La morte di un figlio è ingiusta, inspiegabile. Anche per noi cristiani. E non dobbiamo sorprenderci del fatto che la nostra fede vacilli in certi momenti, che magari ci venga voglia di prendercela con Dio, perché ci sentiamo abbandonati da Lui . È una sensazione molto umana e comprensibile, che anche Gesù, vero Uomo, ha provato. Sulla croce, infatti, anche Cristo urla il suo dolore, rivolgendosi al Padre e chiedendogli: “Dio mio, Dio mio, perché mi hai abbandonato?” (cfr Mt 27,46; Mc 15,34).

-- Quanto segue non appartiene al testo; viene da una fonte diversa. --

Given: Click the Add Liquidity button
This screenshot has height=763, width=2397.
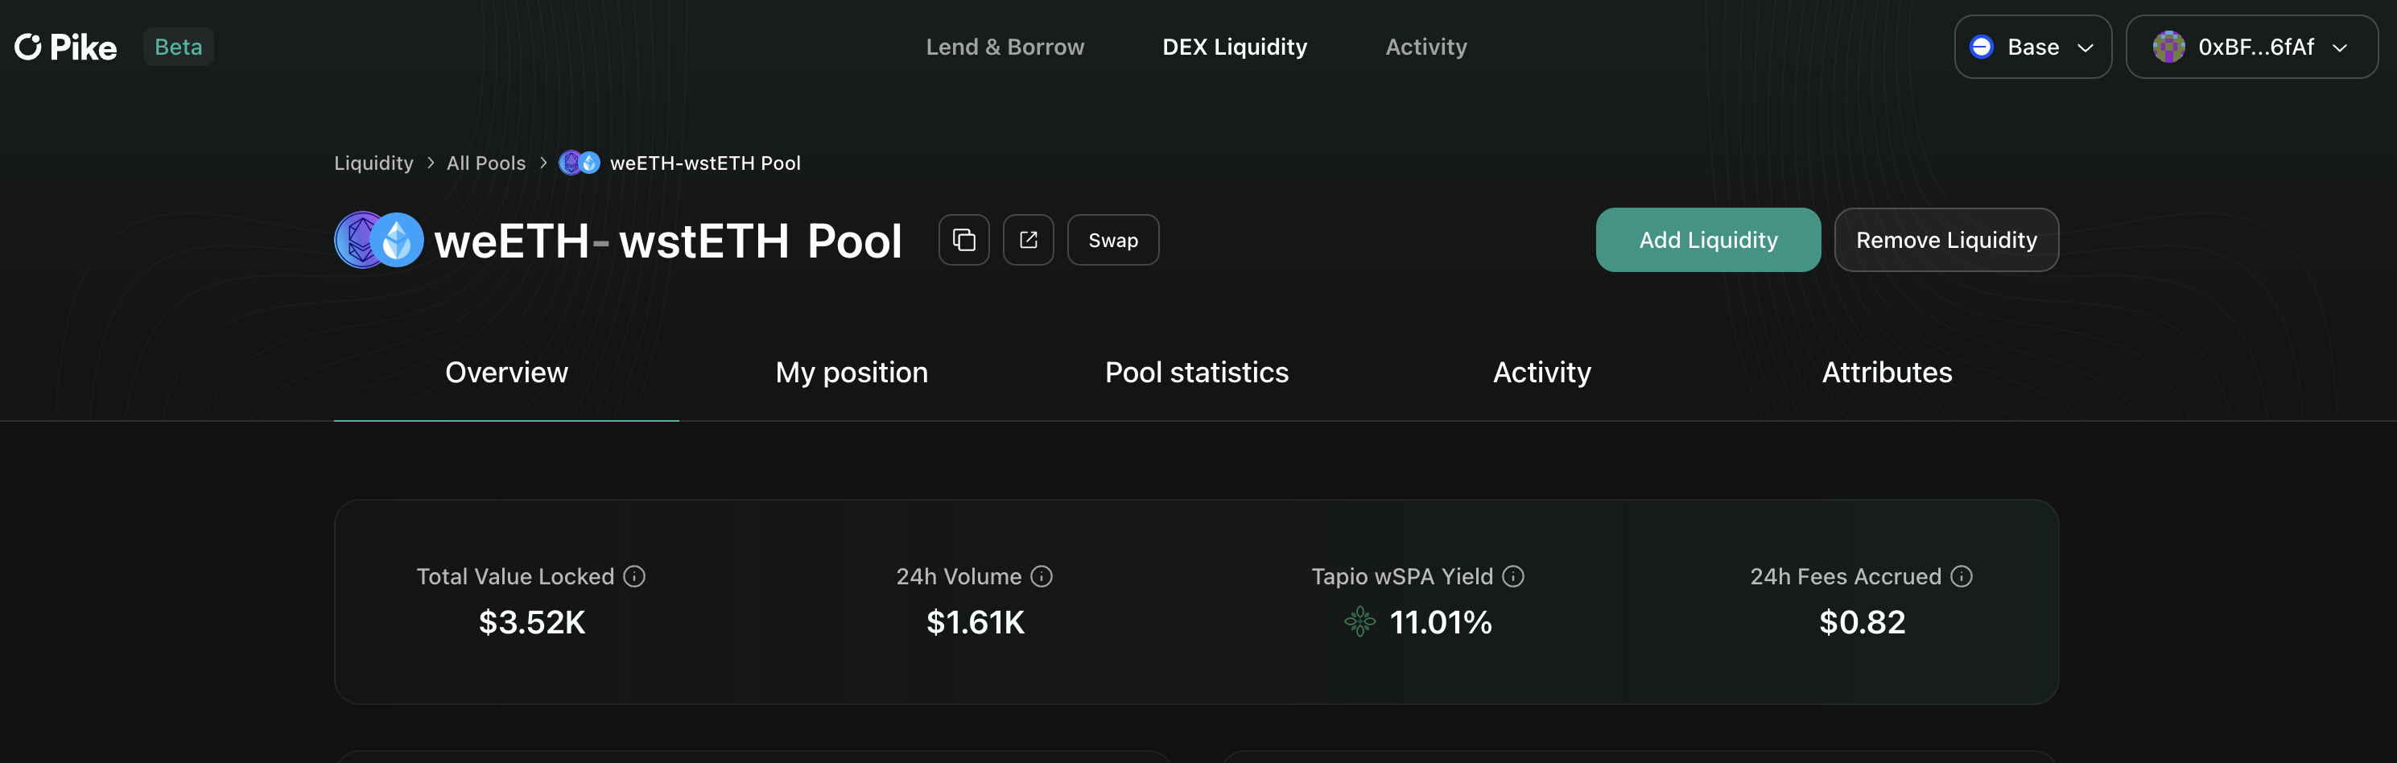Looking at the screenshot, I should click(x=1707, y=240).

Ma proprio pensando alla croce – forse – troviamo una risposta al nostro dolore. E non solo in Gesù – nella sua Resurrezione -, bensì in Maria, sua madre, che sotto la croce vive ogni ingiustizia, ogni tormento, ogni dolore del Figlio. Chi è madre, sa che la sofferenza di un figlio è peggiore della propria. Pensiamo allora al dolore di questa madre, che silenziosamente accompagna il Figlio nel suo ultimo momento. Riusciamo ad immaginarlo?!
Io no. Ma un grande artista come Michelangelo Buonarroti, ci è riuscito. Proprio ieri ricorreva un anniversario speciale: il 26 Agosto del 1498, infatti, venne firmato il contratto con cui gli fu commissionata la Pietà, la scultura della Vergine Maria con Cristo morto tra le sue braccia, uno dei capolavori maggiori non solo del Rinascimento, ma dell’intera storia dell’arte.

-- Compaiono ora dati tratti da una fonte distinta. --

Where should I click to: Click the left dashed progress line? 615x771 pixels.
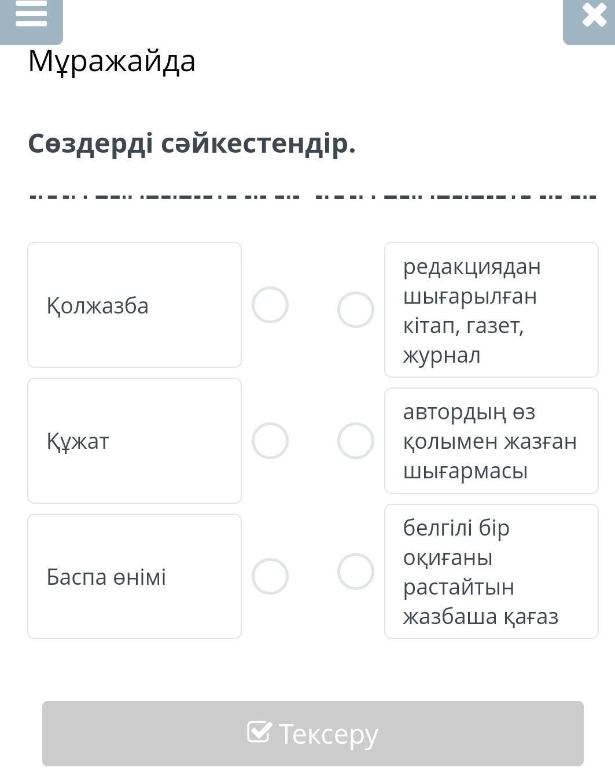click(165, 197)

“Una scultura di sovrumana bellezza e perfezione“, come hanno detto i critici d’arte nei vari secoli, non solo per la resa plastica delle forme corporee, per la morbidezza delle linee, ma anche per il soggetto rappresentato: la Madonna che tiene sulle ginocchia il figlio appena deposto dalla croce. Una scena che non è presente nel racconto evangelico della Passione. Una scena carica di umanità. Una madre, che nella scultura è una sola cosa con il figlio, unita totalmente a lui nel sacrificio più grande, tiene in braccio il corpo di suo figlio, come fosse un bambino, come se lo stesse cullando, e lo mostra al mondo. È bellissima la resa di Maria! Guardiamo le sue mani: mentre stringe la destra, afferrando e reggendo il corpo di Gesù e quindi caricandosi del peso del figlio e del suo dolore, fa l’opposto con l’altra mano, apre completamente la sinistra, in un gesto di piena accettazione, di completo affidamento a Dio, come a dire “Signore, se questa è la Tua volontà, così sia!“. Non a caso Maria ha il volto sereno, così come lo è anche quello di Gesù, nonostante i segni della crocifissione.

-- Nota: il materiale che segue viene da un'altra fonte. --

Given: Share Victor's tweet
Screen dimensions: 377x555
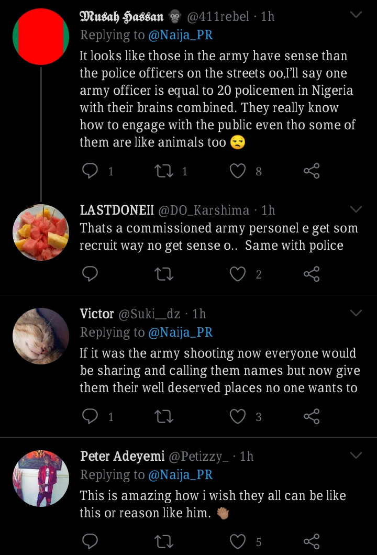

Da questo freddo marmo, scolpito da Michelangelo, possiamo allora ricevere un calore inaspettato: il dolore composto di Maria e il suo volto attonito, rassegnato, ma al contempo sereno, ci dicono che la morte non ha l’ultima parola e che la croce non è il momento definitivo, ma solo un passaggio.
Coraggio, allora! Se ce l’ha fatta Maria, possiamo farcela anche noi.
Uniamoci dunque al dolore di queste due famiglie, pregando ed affidando al Signore le nostre vite e soprattutto quelle dei familiari di questi due bambini.